START Excerpt to read

San Joaquin woolly-threads occurs in Non-native Grassland, Valley Saltbush Scrub, Interior Coast Range Saltbush Scrub, and Upper Sonoran Subshrub Scrub. This species typically occupies microhabitats with less than 10% shrub cover, although herbaceous cover may be either sparse or dense. Plant species that often occur with San Joaquin woolly-threads include red brome (Bromus madritensis ssp. rubens), red-stemmed filaree (Erodium cicutarium), goldfields (Lasthenia spp.), Arabian grass (Schismus spp.), and mouse-tail fescue (Vulpia myuros). Hoover's woolly-star (Eriastrum hooveri) often occurs in populations of San Joaquin woolly-threads, although the reverse is not true.
This species occurs on sandy,sandy loam, or silty soils with neutral to subalkaline pH that were deposited in geologic times by flowing water. Occurrences have been reported at elevations ranging from approximately 60 to 800 m (197 to 2,625 ft).
Historically, San Joaquin woolly-threads occurred primarily in the San Joaquin Valley, with a few occurrences in the hills to the west and in the Cuyama Valley of San Luis Obispo and Santa Barbara counties. Many new occurrences of San Joaquin woolly-threads have been discovered since 1986, primarily in the hills and plateaus west of the San Joaquin Valley. These constitute four metapopulations (scattered groups of plants that may function as a single population due to occasional interbreeding) and several small, isolated populations. The largest extant metapopulation occurs on the Carrizo Plain Natural Area in San Luis Obispo County. Much smaller metapopulations are found in Kern County near Lost Hills, in the Kettleman Hills of Fresno and Kings counties, and in the Jacalitos Hills of Fresno County. The isolated occurrences are known from the Panoche Hills in Fresno and San Benito counties, the Bakersfield vicinity in Kern County, and the Cuyama Valley.
Habitat loss was responsible for the decline of San Joaquin woolly-threads. The majority of the occurrences in the San Joaquin and Cuyama valleys were extirpated by intensive agriculture. In addition, several sites in and around Bakersfield were eliminated by urban and intensive oilfield development. Current threats to San Joaquin woolly-threads include commercial and agricultural development, increased intensity of land use in oilfields or pastures, and competition from introduced plants.
Order ASTERALES, Family ASTERACEAE, Genus Lembertia, Species congdonii
California Natural Diversity Database, Sacramento; Johnson, D.E. 1993. Lembertia. P. 303, in The Jepson manual: higher plants of California (J.C. Hickman, ed.). Univ. California Press, Berkeley, 1400 pp; Skinner, M.W., and B.M. Pavlik, eds. 1994. Inventory of rare and endangered vascular plants of California. Fifth edition. Spec. Publ. No. 1, California Native Plant Society, Sacramento, 338 pp.; Taylor, D.W. 1989. Status survey of San Joaquin woolly-threads (Lembertia congdonii). U.S. Fish and Wildlife Service, Sacramento, CA, Unpubl. Rep., 27 pp.
2-45 cm (3-18 inches)
Flower head length:
6 mm (0.25 inches)
San Joaquin woolly-threads differs from the related snowy eatonella (Eatonella nivea) in the shape of the florets and achenes and in geographical range.

END Excerpt to read
START Extracted records

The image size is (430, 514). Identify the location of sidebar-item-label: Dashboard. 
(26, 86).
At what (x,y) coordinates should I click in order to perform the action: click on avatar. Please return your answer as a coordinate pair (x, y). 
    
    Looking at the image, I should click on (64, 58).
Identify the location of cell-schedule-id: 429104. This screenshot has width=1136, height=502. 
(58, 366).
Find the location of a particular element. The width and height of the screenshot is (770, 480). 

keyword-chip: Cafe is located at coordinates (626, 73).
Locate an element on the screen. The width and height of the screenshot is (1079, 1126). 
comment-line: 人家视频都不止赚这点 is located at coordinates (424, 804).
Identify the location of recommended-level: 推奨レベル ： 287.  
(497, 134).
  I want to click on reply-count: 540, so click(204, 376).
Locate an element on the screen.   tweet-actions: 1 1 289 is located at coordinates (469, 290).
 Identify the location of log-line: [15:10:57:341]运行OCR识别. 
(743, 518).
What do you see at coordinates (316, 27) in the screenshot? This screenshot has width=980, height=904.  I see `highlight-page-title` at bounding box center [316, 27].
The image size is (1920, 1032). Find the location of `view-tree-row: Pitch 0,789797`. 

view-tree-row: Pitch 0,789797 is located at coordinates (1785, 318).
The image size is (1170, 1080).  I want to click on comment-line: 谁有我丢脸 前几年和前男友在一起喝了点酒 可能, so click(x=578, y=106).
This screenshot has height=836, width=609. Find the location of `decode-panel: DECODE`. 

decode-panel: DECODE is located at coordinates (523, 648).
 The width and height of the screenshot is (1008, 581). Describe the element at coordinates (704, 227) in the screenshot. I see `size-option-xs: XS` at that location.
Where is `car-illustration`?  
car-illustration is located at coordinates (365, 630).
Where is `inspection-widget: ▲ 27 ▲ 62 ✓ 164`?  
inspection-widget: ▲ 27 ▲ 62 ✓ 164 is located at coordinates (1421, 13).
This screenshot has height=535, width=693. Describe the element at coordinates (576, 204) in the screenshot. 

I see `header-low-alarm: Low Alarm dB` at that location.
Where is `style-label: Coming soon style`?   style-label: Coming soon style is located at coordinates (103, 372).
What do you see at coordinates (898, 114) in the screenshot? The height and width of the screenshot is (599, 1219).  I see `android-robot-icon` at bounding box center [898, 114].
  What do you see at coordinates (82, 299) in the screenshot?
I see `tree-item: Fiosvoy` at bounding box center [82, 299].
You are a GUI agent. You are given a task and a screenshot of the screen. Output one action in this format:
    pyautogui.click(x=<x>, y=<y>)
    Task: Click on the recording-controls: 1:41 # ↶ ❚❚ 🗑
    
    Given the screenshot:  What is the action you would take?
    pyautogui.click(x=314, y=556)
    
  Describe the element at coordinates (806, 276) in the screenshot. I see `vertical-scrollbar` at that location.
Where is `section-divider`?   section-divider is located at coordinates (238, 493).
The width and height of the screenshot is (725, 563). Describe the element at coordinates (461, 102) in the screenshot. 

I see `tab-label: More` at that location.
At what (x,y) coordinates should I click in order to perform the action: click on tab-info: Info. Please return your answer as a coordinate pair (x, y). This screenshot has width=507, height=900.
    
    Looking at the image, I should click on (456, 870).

END Extracted records

Exercise tasks
**1)** In the passage on San Joaquin woolly-threads, where is the largest extant metapopulation found?
**2)** Write out the part of the passage on San Joaquin woolly-threads that runs from "Habitat loss was" up to and including "from introduced plants.".

Your responses
**1)** On the Carrizo Plain Natural Area in San Luis Obispo County.

**2)**
Habitat loss was responsible for the decline of San Joaquin woolly-threads. The majority of the occurrences in the San Joaquin and Cuyama valleys were extirpated by intensive agriculture. In addition, several sites in and around Bakersfield were eliminated by urban and intensive oilfield development. Current threats to San Joaquin woolly-threads include commercial and agricultural development, increased intensity of land use in oilfields or pastures, and competition from introduced plants.